James Sallis, Eye of the Cricket
$130.00
This is the fourth Lew Griffin mystery; Griffin is as fully-rounded and flawed a character as any in crime fiction. He is a black detective and works in the melting-pot of New Orleans. The Griffin books were for a while one of the best-kept secrets of American noir fiction.
In Stock: 7 available
James Sallis began the Lew Griffin series with Black Hornet in 1997 (“a walk on Louisiana’s wild side” said Kirkus reviews). He began a series that takes it cue from the detectives of yesteryear – the Travis McGee’s etc – and makes the material is own. Hard, original, fluent and full of illusions of the cultural media, whether musical, pulp, addictions of one kind or another, and the literary stuff. Sallis joins the pulps to the modern novel like one other writer. Are the books hard to read. No not at all. But don’t look for pegs like a narrative story or an ending. You’ll find other rewards in a Griffin novel.

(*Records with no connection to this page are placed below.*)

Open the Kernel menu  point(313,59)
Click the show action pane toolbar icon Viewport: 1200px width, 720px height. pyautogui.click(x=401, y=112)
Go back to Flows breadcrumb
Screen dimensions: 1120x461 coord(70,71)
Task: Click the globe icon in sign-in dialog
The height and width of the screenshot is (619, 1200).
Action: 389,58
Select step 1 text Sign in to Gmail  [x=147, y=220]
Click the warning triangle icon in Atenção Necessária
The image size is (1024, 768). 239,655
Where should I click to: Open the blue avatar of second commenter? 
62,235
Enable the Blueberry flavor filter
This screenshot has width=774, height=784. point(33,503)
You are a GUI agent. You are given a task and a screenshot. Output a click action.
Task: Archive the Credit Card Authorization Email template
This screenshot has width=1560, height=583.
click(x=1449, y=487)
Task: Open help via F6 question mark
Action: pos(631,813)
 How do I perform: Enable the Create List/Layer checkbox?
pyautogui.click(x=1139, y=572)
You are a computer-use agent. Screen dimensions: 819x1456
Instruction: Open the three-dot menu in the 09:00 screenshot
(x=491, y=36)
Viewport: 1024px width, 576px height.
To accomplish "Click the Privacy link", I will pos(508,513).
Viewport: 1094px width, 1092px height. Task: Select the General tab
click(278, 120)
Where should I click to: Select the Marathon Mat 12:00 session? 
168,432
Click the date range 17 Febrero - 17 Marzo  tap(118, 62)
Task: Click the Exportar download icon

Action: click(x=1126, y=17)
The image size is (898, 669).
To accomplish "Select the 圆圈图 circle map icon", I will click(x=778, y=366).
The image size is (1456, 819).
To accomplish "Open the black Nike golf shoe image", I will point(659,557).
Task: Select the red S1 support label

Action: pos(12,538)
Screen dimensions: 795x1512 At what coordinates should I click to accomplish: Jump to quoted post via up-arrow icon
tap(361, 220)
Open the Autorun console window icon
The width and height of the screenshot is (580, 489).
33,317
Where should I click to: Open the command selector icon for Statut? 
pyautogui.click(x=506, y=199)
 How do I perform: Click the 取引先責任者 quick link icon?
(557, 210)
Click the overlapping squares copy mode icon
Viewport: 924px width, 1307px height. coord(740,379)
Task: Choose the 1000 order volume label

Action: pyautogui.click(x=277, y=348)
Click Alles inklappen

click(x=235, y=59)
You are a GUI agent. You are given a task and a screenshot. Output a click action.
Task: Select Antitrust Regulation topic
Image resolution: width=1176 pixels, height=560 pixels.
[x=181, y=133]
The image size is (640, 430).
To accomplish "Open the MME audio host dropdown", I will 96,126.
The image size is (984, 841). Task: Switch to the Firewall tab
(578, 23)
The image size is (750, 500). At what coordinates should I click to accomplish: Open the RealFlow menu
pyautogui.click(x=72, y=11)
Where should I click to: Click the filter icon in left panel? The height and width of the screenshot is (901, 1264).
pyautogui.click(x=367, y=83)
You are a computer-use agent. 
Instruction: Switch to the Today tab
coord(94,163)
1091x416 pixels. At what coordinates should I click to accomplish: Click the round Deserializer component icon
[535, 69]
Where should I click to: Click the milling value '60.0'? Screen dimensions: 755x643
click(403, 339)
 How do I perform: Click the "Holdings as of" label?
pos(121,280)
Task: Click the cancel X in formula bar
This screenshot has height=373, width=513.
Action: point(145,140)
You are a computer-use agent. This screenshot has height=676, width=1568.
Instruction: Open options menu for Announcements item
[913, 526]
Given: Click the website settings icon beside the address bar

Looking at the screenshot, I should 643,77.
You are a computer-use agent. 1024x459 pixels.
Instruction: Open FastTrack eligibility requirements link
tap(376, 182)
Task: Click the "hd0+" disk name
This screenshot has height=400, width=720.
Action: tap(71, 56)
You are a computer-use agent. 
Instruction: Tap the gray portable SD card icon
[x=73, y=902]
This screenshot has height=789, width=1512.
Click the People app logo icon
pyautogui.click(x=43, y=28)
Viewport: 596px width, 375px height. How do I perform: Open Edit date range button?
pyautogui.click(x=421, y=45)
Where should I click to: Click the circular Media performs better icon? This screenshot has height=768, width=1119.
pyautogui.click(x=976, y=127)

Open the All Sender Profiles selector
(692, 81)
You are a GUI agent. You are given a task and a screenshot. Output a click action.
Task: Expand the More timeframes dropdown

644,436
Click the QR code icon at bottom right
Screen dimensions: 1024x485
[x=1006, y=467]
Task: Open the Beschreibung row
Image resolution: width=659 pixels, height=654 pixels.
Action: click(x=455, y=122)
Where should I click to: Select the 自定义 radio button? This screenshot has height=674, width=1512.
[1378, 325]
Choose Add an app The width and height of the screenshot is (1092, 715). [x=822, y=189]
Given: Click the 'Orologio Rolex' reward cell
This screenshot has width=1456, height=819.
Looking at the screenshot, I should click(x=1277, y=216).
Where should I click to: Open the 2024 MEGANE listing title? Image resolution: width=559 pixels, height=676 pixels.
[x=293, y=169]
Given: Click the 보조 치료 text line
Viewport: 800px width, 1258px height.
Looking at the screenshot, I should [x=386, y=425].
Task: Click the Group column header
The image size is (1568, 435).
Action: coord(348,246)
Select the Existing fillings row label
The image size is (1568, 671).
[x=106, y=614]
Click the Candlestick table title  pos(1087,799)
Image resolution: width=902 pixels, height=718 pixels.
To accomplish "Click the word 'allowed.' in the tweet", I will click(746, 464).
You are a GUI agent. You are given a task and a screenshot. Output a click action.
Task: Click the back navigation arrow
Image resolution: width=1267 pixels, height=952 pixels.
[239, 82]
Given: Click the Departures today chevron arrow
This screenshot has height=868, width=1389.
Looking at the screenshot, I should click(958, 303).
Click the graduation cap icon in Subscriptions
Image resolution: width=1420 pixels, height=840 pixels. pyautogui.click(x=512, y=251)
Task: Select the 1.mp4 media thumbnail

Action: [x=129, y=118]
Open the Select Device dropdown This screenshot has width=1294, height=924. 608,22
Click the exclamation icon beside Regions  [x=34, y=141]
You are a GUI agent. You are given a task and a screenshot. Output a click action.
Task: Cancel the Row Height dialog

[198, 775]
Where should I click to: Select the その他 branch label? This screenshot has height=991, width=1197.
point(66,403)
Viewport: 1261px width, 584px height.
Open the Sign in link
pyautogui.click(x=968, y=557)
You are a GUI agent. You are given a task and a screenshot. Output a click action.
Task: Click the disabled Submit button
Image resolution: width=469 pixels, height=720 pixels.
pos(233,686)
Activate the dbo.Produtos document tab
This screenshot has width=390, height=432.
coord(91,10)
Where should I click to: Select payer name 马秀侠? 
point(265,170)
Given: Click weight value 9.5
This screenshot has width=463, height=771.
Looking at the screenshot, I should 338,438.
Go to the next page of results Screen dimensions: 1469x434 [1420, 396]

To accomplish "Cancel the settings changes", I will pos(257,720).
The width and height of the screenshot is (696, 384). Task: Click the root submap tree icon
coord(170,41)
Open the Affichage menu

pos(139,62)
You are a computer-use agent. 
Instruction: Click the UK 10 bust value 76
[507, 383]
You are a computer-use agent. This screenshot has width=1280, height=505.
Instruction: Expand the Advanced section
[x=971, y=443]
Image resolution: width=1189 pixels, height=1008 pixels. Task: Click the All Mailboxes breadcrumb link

Plotline: Lew Griffin is a survivor, a black man in New Orleans, a detective, a teacher, a writer. Having spent years finding others, he has lost his son…and himself in the process. Now a derelict has appeared in a New Orleans hospital claiming to be Lewis Griffin and displaying a copy of one of Lew’s novels. It is the beginning of a quest that will take Griffin into his own past while he tries to deal in the present with a search for three missing young men.
James Sallis is doing some of the most interesting and provocative work in private eye fiction, to paraphrase Lawrence Block. He is often compared to Walter Mosley but the Griffin character does not have the easy charm, and I guess he turns up the heat a few more notches. Sallis is a much respected critic as well as a musician and biographer. The talented mystery writer Walter Satterthwait provides the appreciation to this edition.